§ Supplied records
※
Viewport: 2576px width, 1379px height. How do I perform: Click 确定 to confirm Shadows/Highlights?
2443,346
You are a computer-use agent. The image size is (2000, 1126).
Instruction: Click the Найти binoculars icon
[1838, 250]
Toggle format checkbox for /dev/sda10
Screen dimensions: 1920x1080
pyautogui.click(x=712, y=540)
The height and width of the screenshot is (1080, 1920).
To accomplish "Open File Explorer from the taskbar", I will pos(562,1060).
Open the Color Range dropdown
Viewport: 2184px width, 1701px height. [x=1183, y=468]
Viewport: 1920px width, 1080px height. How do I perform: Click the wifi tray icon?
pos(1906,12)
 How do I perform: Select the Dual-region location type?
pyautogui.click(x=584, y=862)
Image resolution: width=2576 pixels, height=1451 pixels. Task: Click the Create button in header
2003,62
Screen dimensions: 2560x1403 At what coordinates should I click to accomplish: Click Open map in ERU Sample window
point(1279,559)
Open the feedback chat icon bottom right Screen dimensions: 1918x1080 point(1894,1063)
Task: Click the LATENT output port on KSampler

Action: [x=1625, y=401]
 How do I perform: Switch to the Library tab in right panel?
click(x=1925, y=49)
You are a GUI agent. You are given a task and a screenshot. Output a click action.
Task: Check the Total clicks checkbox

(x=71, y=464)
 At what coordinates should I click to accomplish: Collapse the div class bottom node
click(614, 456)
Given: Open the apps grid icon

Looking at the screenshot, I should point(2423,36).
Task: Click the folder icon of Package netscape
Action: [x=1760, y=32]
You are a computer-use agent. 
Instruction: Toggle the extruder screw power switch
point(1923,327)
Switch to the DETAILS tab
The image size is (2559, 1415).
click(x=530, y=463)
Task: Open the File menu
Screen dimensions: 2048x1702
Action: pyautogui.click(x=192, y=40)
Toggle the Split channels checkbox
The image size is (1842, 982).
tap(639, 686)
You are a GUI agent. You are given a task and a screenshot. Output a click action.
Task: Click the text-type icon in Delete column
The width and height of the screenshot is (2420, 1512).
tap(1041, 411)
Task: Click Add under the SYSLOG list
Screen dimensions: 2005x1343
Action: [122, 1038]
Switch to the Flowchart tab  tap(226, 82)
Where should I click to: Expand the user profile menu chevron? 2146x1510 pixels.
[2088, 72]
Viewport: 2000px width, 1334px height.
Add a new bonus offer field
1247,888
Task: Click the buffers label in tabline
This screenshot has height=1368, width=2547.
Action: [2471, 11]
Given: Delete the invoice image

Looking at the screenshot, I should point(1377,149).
※
Every line with "agent" in it should be copied from the entries above.

You are a computer-use agent. The image size is (2000, 1126).
You are a GUI agent. You are given a task and a screenshot. Output a click action.
You are a computer-use agent. 
You are a GUI agent. You are given a task and a screenshot. Output a click action.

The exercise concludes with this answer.